- WHAT YOU SHOULD DO -
Copy the material word for word, starting with the line that contains "Open the Playstation link in the top menu" and continuing through the end of the material, leaving out the pictures.

------------------------------------------------------------------------

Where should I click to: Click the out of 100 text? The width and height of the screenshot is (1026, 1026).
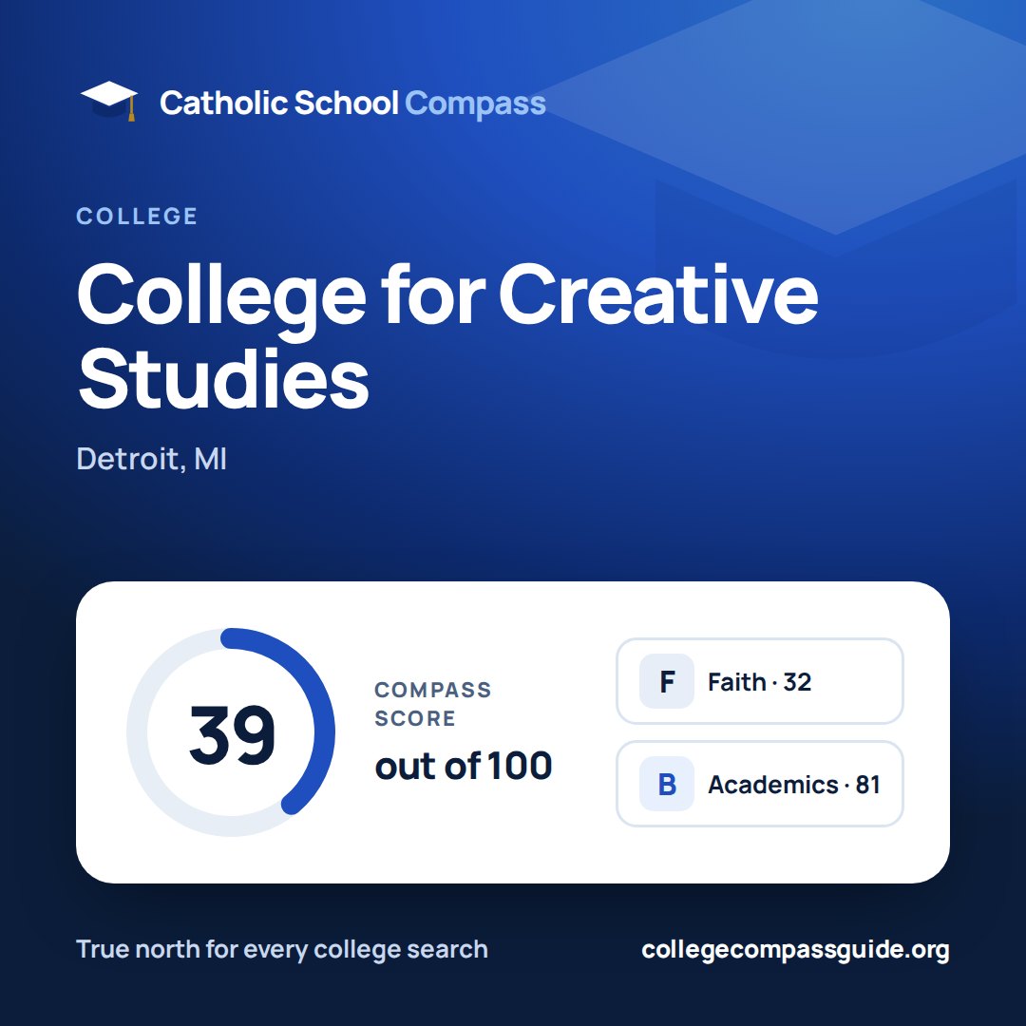(x=464, y=766)
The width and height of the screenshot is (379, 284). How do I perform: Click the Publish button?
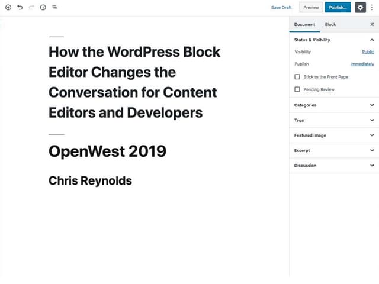click(338, 8)
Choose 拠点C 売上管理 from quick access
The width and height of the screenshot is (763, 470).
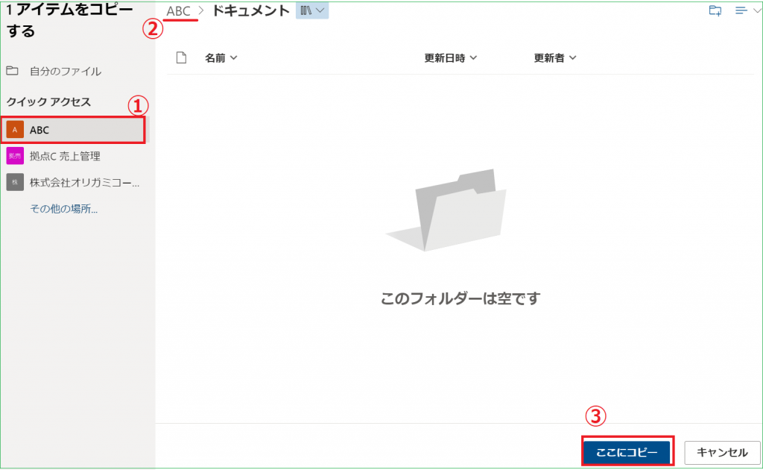tap(65, 156)
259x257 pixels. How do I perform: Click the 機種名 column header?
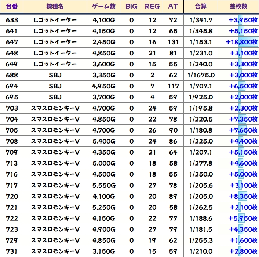[55, 7]
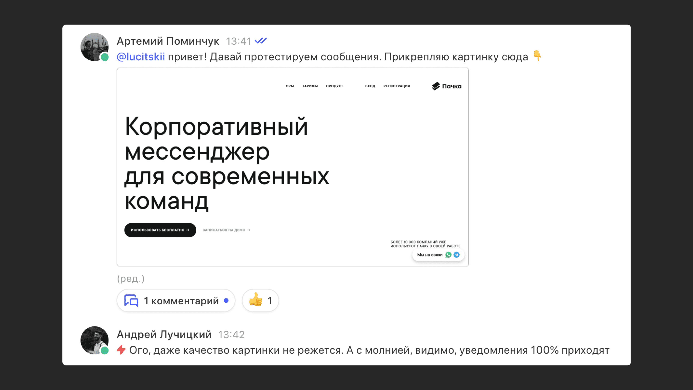Click sender name Андрей Лучицкий
The image size is (693, 390).
[x=164, y=335]
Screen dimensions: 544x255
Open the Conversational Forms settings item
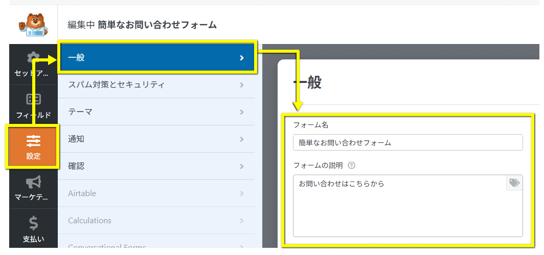[x=107, y=246]
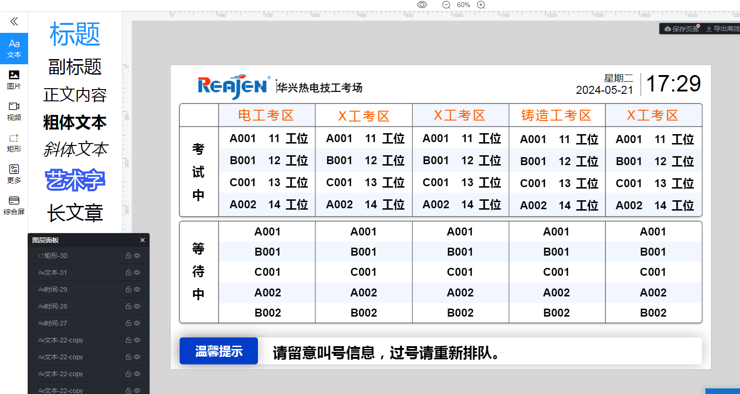Viewport: 740px width, 394px height.
Task: Toggle visibility of 文本-31 layer
Action: (x=137, y=273)
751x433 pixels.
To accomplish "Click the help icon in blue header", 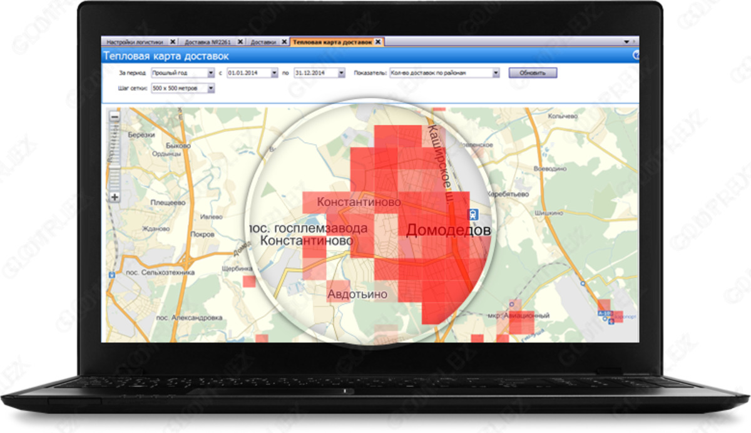I will 636,56.
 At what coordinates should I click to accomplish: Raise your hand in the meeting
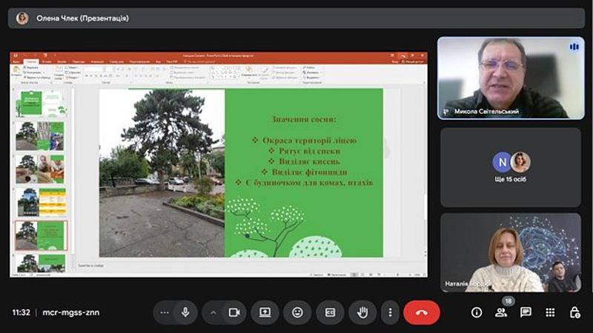point(362,312)
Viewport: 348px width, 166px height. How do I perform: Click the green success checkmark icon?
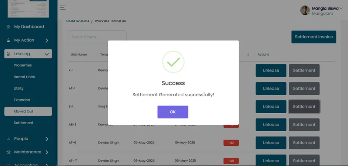[173, 62]
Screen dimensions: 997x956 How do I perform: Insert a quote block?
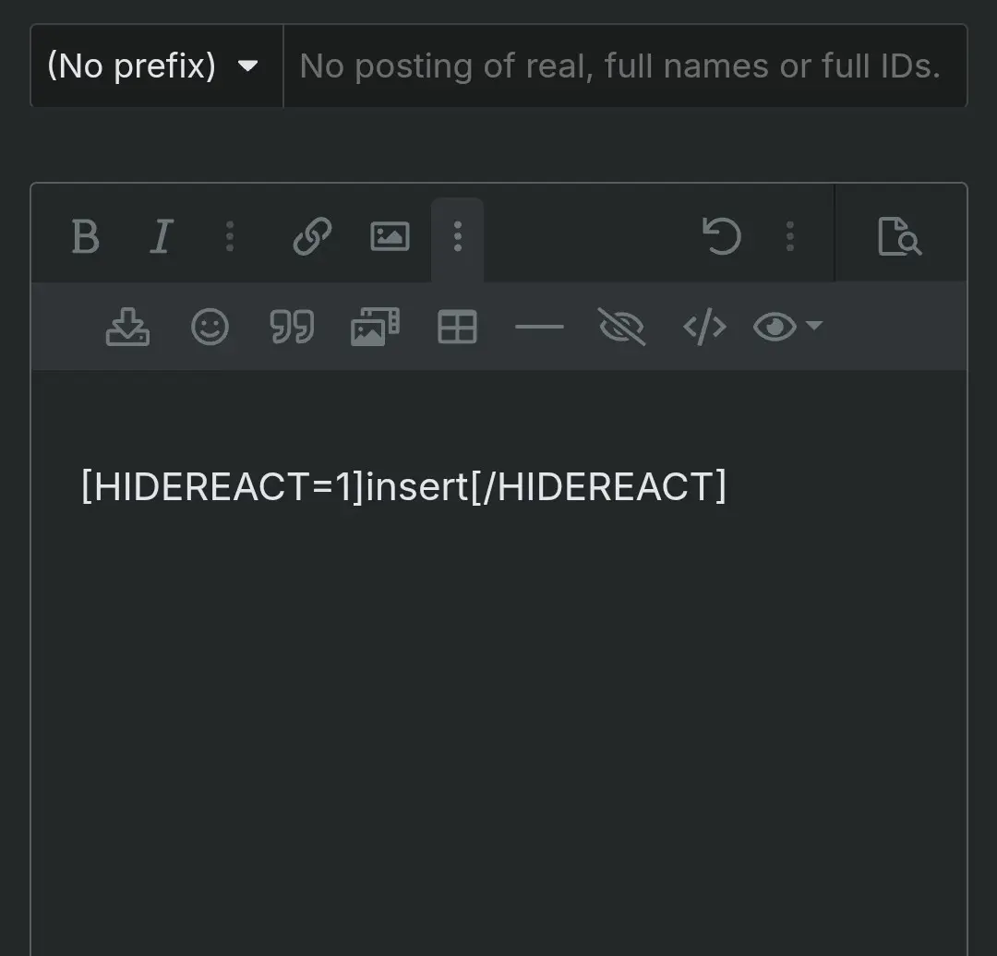click(x=292, y=327)
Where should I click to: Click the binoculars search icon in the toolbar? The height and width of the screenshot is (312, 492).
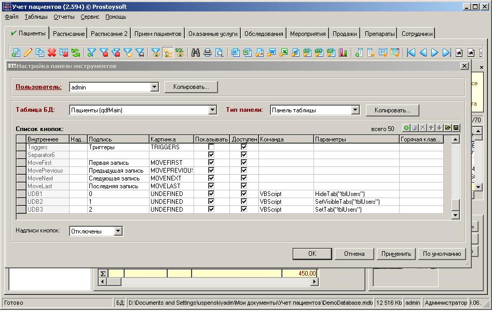[196, 53]
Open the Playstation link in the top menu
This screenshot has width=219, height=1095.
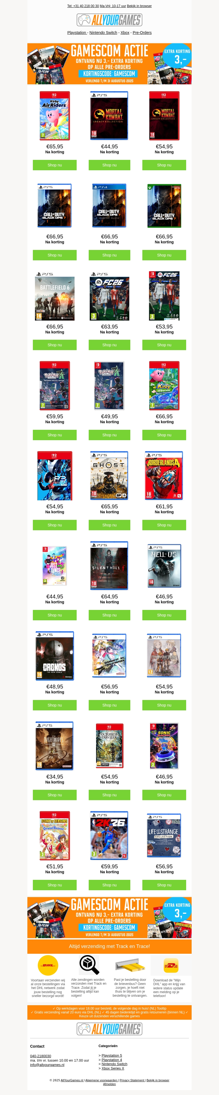point(77,33)
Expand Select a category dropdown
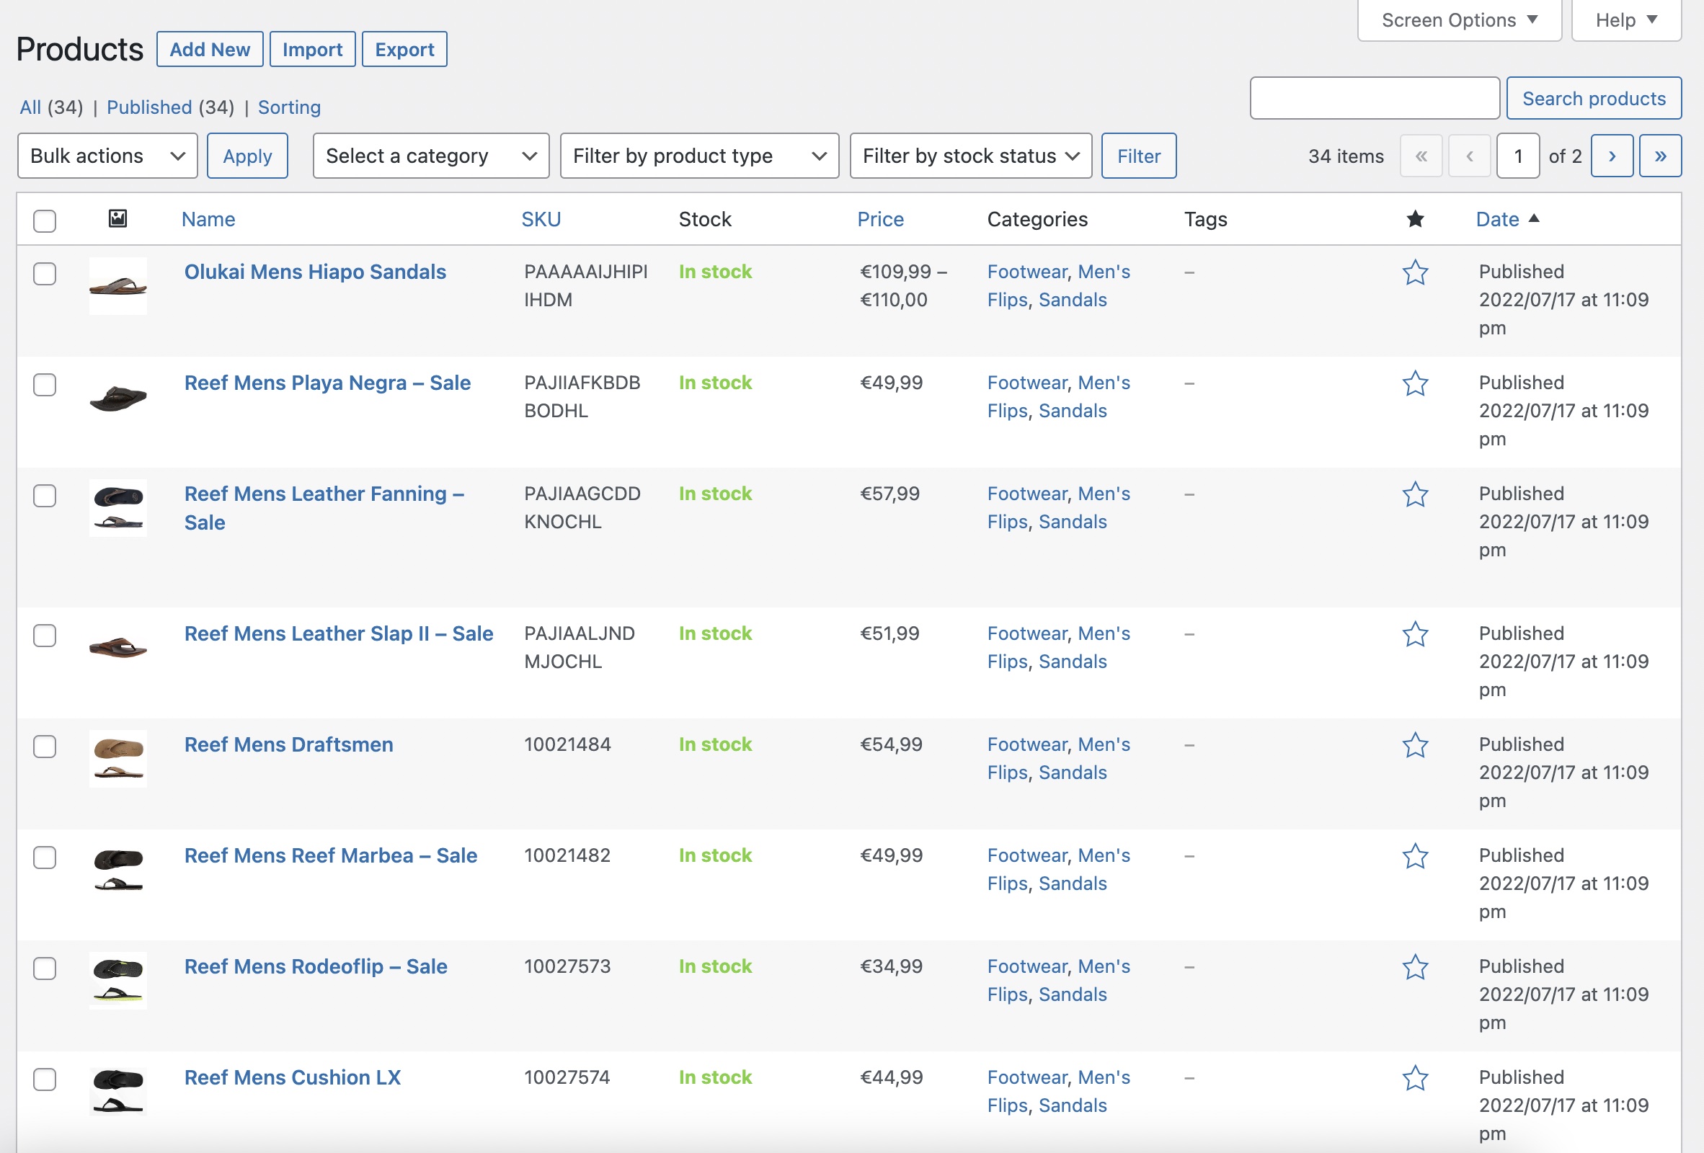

------------------------------------------------------------------------

- TASK SOLUTION -
Open the Playstation link in the top menu
This screenshot has width=219, height=1095.
point(77,33)
Expand Select a category dropdown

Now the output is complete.